America’s first “moon shot” succeeded 75 years ago today. For the first time, a team of U.S. Army engineers bounced a radar signal off the surface of the Moon and captured its echoes here on Earth. The effort, called Project Diana, laid the groundwork for radio communications with spacecraft, radar missile defense systems, and mapping the surfaces of our nearest planetary neighbors.

In the wake of World War II, the world was reckoning with the frightening implications of destructive new kinds of warfare, especially long-range missiles like Germany’s V2 rockets and atomic bombs like those the U.S. dropped on Hiroshima and Nagasaki in Japan.

“During the war the Germans used the V2 Rocket, which climbed some 70 miles above the Earth, and the future holds the unhappy prospect of missiles going far higher than this,” wrote Jack Mofenson, a Project Diana researcher. Mofenson was right; modern intercontinental ballistic missiles blast upwards 1,200 miles before plummeting toward their targets. As Mofenson put it, “The matter of transmission of radio signals to great distances above the earth for detection and control of such weapons becomes a problem of military importance.”

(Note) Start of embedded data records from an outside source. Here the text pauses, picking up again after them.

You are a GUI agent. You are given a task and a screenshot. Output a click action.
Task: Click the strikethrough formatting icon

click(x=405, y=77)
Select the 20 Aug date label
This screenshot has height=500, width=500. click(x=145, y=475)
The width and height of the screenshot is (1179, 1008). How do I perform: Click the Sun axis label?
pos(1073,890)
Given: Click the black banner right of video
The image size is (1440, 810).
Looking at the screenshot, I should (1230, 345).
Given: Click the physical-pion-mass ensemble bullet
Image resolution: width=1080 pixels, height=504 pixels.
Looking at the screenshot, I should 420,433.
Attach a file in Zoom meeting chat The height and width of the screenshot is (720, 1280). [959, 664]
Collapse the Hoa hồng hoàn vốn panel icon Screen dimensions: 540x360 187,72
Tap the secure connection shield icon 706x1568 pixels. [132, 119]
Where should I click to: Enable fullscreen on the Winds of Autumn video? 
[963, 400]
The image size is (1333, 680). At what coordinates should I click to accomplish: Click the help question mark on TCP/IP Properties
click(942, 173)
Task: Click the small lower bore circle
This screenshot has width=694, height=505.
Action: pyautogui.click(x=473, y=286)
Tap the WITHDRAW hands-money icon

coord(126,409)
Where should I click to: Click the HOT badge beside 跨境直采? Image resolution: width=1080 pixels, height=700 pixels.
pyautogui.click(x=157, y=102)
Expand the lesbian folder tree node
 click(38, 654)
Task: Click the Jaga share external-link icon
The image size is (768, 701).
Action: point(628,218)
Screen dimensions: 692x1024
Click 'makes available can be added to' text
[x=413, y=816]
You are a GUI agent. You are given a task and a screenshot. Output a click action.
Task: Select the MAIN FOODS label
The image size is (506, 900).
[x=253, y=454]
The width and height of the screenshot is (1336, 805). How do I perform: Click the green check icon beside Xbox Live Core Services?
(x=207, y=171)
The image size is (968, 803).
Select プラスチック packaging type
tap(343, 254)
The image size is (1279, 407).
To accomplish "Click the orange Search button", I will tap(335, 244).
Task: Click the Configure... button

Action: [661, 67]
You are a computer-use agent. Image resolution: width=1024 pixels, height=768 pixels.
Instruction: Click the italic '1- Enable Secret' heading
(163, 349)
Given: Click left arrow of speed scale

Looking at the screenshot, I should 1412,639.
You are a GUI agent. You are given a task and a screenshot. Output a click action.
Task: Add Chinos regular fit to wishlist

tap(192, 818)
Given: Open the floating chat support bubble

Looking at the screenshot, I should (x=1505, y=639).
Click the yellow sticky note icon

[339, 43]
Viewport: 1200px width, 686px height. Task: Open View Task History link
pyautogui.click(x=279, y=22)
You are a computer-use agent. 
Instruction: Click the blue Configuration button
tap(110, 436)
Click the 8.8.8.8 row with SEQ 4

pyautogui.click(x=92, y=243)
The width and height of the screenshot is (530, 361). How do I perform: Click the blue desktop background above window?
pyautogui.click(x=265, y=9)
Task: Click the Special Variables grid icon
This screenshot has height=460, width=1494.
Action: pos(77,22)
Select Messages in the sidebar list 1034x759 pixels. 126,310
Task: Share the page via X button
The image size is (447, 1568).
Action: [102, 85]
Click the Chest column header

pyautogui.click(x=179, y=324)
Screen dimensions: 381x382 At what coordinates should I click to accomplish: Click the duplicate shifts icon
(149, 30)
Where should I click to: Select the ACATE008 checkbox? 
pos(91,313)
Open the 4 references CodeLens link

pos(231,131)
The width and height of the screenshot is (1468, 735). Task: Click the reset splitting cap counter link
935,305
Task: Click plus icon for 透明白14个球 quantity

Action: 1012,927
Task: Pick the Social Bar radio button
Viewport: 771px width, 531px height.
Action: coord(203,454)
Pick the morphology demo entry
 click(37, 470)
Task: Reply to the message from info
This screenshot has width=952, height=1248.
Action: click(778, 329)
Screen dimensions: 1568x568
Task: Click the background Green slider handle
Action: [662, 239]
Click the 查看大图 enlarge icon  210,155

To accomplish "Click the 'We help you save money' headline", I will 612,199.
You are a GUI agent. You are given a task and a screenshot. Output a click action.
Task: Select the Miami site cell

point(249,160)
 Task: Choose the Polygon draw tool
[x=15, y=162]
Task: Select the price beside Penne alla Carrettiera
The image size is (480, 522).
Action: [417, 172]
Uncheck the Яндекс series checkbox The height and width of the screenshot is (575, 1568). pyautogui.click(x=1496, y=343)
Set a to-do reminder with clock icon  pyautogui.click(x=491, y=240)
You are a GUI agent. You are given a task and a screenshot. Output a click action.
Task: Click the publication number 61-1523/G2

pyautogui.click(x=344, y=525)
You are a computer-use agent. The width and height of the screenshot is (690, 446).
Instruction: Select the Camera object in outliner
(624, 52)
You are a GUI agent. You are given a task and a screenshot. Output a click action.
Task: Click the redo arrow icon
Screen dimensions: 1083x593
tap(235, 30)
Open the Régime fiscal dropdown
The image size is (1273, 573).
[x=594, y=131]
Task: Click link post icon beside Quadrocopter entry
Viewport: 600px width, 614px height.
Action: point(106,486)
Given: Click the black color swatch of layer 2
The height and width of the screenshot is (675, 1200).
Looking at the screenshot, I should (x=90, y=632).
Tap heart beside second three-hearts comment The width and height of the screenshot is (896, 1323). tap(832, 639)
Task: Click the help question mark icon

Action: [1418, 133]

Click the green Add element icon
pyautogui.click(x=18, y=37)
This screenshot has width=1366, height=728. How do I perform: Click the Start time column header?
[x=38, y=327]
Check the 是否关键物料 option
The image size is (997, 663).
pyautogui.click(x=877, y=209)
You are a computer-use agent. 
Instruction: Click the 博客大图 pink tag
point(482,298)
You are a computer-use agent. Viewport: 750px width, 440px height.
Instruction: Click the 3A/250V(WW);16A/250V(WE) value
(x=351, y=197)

So the Department of War (which was reorganized and renamed the Department of Defense by 1949) wanted to know if radar could help detect missiles diving toward Earth from space. But as far as scientists knew in late 1945, any ballistic missile re-entering Earth’s atmosphere would have a natural cloaking device: the outer layer of Earth’s atmosphere, where the Sun’s ultraviolet radiation strips electrons from molecules, leaving a mix of ions and stray electrons surrounding the planet. This layer, called the ionosphere, starts around 50 miles from the surface and extends a few hundred miles out into space.

The ionosphere is where the dancing lights of the aurora borealis and aurora australis happen. All that electromagnetic activity and solar radiation also have strange effects on radio waves, which are the basis of radar. In general, the ionosphere tends to scatter radio waves; sometimes, if the transmitter is at just the right angle, that means a signal from one place can bounce off the ionosphere and reach a radio receiver on another continent.


(Side note: about 30 years ago, your faithful correspondent’s father was using a handheld radio on his shift at a Houston, TX-area paper mill one night when he accidentally reached a deputy sheriff somewhere in Arizona. After some mutually confused “what are you doing on this channel?” they both figured it out and had a nice chat.)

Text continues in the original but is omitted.